Underlying this conclusion was the majority’s view of a legislative rule:

“Administrative law distinguishes between interpretive and legislative agency rules. “An interpretive rule merely clarifies or explains preexisting substantive law or regulations….A legislative rule, on the other hand, “creates rights, assigns duties, or imposes obligations, the basic tenor of which is not already outlined in the law itself.”…Legislative rules have “the force and effect of law.”….

The majority then turned to the APA that sets forth the notice and comment requirement for legislative rules:

“Legislative rules are subject to APA notice-and-comment rulemaking procedures.
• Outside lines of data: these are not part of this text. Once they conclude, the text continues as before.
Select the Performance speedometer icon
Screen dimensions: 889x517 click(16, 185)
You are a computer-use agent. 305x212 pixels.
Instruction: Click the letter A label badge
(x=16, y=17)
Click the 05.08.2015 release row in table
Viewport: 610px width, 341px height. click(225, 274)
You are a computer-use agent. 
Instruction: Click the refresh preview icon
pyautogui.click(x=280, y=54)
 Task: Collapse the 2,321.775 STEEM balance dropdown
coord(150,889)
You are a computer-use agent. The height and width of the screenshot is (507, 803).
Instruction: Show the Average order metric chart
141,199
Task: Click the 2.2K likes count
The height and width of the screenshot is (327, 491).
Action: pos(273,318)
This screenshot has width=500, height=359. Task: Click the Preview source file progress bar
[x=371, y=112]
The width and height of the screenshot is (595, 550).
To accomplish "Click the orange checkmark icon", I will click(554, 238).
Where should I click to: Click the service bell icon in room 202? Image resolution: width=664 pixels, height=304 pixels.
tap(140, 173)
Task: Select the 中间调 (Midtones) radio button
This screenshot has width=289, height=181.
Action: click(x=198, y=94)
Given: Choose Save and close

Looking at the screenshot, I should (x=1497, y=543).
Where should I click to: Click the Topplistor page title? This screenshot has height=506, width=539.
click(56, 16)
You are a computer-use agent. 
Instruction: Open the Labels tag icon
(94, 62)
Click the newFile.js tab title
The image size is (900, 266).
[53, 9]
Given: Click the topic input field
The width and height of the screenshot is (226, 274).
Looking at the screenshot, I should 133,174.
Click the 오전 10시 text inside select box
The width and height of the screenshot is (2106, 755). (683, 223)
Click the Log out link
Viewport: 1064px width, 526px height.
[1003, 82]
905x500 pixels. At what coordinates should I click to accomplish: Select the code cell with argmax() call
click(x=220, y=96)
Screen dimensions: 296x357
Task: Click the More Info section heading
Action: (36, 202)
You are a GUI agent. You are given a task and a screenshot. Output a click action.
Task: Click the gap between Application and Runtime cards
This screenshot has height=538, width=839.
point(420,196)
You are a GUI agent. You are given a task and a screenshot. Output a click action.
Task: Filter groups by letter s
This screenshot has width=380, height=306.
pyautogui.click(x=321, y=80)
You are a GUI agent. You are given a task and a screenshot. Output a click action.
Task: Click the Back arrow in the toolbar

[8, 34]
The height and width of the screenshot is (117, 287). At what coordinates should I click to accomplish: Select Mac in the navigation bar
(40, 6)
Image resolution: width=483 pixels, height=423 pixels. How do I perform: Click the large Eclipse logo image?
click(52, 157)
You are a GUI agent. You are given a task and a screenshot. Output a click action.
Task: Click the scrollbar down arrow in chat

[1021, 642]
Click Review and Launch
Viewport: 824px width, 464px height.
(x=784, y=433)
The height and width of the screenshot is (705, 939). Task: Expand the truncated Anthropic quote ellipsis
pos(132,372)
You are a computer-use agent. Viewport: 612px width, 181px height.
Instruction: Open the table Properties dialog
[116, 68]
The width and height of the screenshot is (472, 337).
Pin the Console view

See 5 U.S.C. sec. 553(b)…To issue a legislative regulation consistently with the APA an agency must: (1) publish a notice of proposed rulemaking in the Federal Register; (2) provide “interested persons an opportunity to participate…through submission of written data, views, or arguments”; and (3) “[a]fter consideration of the relevant matter presented,…incorporate in the rules adopted a concise general statement of their basis and purpose.” See 5 U.S.C. sec. 553(b) and (c).”

It was the third requirement that was in dispute in the case (the “concise general statement of basis and purpose requirement”). The majority opinion concluded that the concise general statement of basis and purpose requirement was satisfied in this case. 

“The APA provides that a reviewing court shall set aside agency action that is “arbitrary, capricious, an abuse of discretion, or otherwise not in accordance with law.” 5 U.S.C. sec. 706(2)(a). The scope of our review “is a narrow one” because “[t]he court is not empowered to substitute its judgment for that of the agency.”…We consider only whether the agency “articulate[d] a satisfactory explanation for its action.”…. While we cannot provide a reasoned basis for agency action that the agency itself did not supply, we will “uphold a decision of less than ideal clarity if the agency’s path may reasonably be discerned.”….“So long as an agency’s rationale can reasonably be discerned and that rationale coincides with the agency’s authority and obligations under the relevant statute, a reviewing court may not ‘broadly require an agency to consider all policy alternatives in reaching decision.’” …Indeed, “regulations with no statement of basis and purpose have been upheld where the basis and purpose w[ere] considered obvious.”….

The majority concluded that this test had been met even though the final regulation preamble did not specifically address the comment that pertained specifically to the regulation provision at issue. This was so principally because the point raised in the comments was only one comment out of many submitted and that specific comment did not fully address the provision at issue and alternatives to what was proposed. The majority stated:

“[A]n agency cannot reasonably be expected to address every comment it received. The APA “has never been interpreted to require the agency to respond to every comment, or to analyze every issue or alternative raised by the comments, no matter how insubstantial.” …“We do not expect the agency to discuss every item of fact or opinion included in the submissions made to it.” …“An agency need not respond to every comment.”…. In any event, “[t]he administrative record reflects that no substantive alternatives to the final rules were presented for Treasury’s consideration.” …“A comment is * * * more likely to be significant if the commenter suggests a remedy for the purported problem it identifies.”…. The APA requires “consideration of the relevant matter presented” during the rulemaking process. 5 U.S.C. sec. 553(c). 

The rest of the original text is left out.